- **Given request**
List each line of the records below that contains the string "Controles". Treat case as significant.

::: Listed records

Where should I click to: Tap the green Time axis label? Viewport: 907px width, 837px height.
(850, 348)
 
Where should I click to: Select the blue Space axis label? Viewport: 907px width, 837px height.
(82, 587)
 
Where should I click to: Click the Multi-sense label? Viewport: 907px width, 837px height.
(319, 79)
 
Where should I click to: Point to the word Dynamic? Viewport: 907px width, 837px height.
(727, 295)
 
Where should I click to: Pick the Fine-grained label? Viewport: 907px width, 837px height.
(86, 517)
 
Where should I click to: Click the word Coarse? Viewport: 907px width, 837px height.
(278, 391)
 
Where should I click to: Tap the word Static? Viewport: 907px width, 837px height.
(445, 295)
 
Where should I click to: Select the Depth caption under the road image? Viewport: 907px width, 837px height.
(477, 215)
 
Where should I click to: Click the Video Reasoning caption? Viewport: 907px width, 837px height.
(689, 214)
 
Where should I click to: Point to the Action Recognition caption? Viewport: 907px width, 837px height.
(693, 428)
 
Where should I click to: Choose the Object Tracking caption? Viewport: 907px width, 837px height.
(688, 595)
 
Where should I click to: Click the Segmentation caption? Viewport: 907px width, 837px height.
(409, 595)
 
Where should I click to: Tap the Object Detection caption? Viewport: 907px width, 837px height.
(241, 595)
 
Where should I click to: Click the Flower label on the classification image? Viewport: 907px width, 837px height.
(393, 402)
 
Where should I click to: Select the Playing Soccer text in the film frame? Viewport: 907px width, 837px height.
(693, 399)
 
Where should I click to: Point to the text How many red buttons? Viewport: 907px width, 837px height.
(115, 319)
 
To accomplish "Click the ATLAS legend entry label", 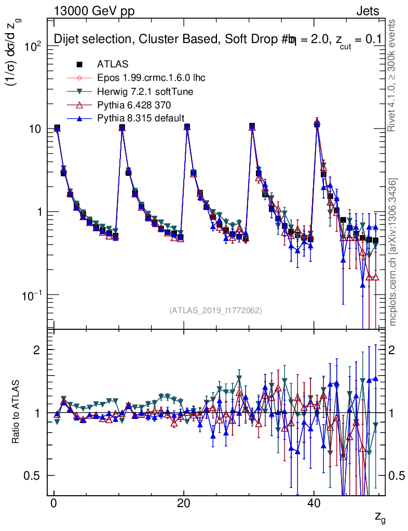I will pyautogui.click(x=113, y=64).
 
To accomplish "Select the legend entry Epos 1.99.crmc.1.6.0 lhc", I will pyautogui.click(x=151, y=78).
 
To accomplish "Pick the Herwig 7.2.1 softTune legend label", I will pyautogui.click(x=145, y=91).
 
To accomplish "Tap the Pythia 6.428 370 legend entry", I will pyautogui.click(x=134, y=105).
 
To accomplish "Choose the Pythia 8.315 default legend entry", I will pyautogui.click(x=141, y=118).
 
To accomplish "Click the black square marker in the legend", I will pyautogui.click(x=79, y=64).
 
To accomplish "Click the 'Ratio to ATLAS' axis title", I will pyautogui.click(x=16, y=412).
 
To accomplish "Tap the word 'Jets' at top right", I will pyautogui.click(x=368, y=11).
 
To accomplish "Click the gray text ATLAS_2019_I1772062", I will pyautogui.click(x=215, y=311).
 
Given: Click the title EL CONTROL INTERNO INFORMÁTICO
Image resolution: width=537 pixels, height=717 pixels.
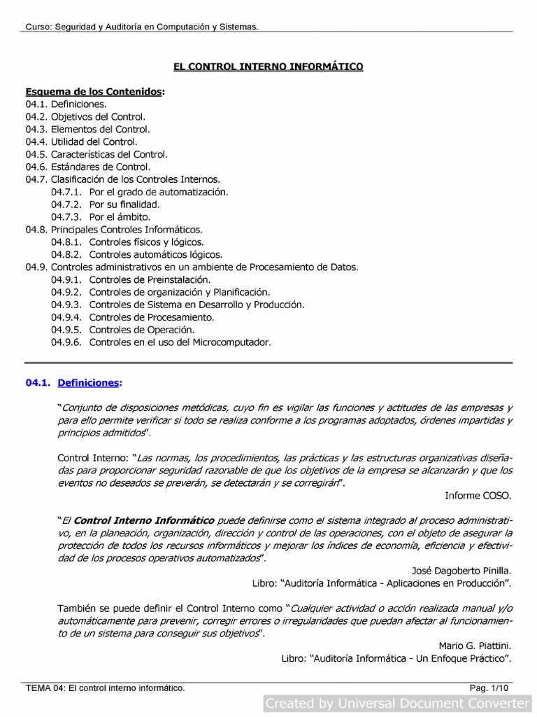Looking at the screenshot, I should (268, 67).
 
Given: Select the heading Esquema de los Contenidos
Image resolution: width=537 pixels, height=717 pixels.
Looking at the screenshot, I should (95, 92).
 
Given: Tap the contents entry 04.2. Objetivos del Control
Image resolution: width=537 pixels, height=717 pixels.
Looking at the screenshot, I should (85, 117).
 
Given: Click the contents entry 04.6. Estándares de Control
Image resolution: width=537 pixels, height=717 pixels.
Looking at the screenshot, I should (87, 167).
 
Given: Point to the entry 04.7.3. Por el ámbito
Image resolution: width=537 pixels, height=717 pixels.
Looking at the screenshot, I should (100, 217).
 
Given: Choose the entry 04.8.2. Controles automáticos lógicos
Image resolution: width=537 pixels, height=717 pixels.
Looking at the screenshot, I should (136, 254).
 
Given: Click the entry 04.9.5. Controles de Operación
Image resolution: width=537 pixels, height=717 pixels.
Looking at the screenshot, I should (122, 330).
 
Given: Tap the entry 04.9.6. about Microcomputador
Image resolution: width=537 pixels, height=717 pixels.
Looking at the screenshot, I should (160, 342).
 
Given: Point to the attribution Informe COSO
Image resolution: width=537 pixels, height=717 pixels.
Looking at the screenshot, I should (478, 496).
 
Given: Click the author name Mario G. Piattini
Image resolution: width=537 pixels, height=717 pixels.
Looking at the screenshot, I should (475, 646).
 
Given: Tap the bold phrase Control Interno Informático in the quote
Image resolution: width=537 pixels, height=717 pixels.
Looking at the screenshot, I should (144, 520).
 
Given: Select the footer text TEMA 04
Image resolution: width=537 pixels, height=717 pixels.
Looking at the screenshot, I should (105, 689).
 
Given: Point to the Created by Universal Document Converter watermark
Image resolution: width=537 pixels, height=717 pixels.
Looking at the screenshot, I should (398, 703).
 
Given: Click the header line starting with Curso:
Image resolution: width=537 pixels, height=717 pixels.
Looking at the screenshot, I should (142, 27).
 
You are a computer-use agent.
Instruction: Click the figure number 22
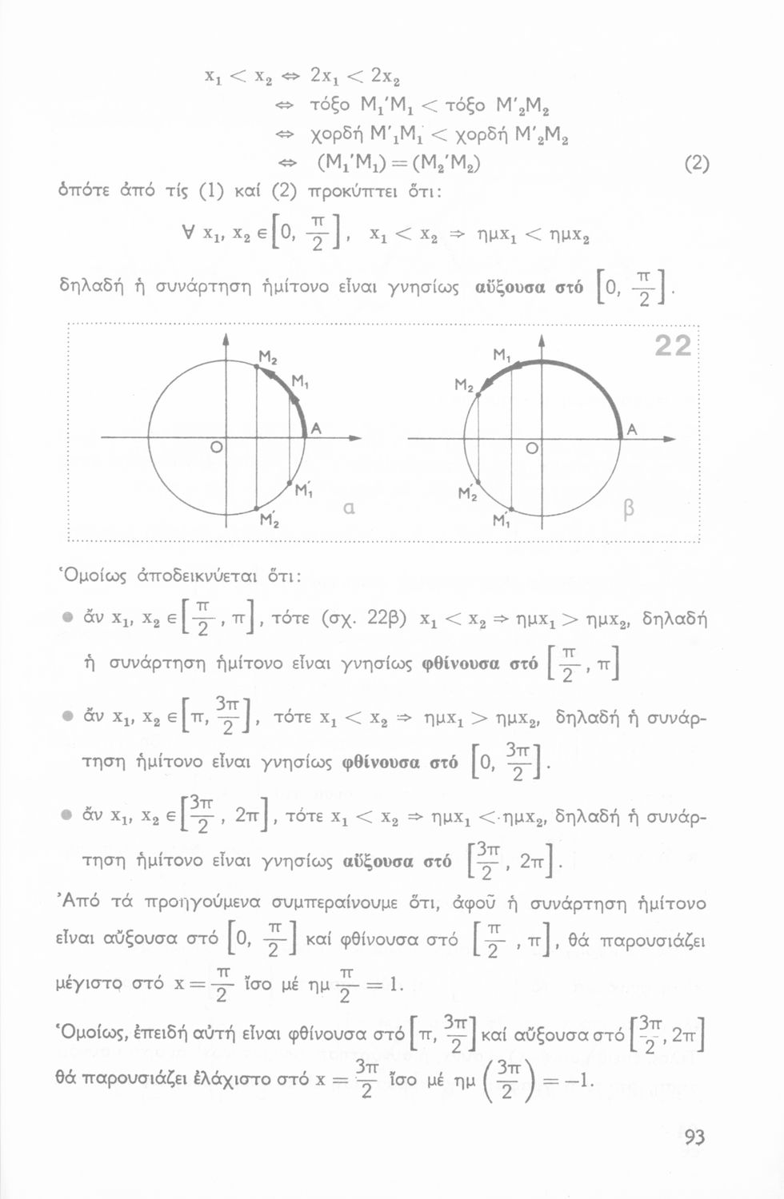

::::::

- **Solved exercise**
Given: Choose the entry 04.8.2. Controles automáticos lógicos
Given: Click the entry 04.9.5. Controles de Operación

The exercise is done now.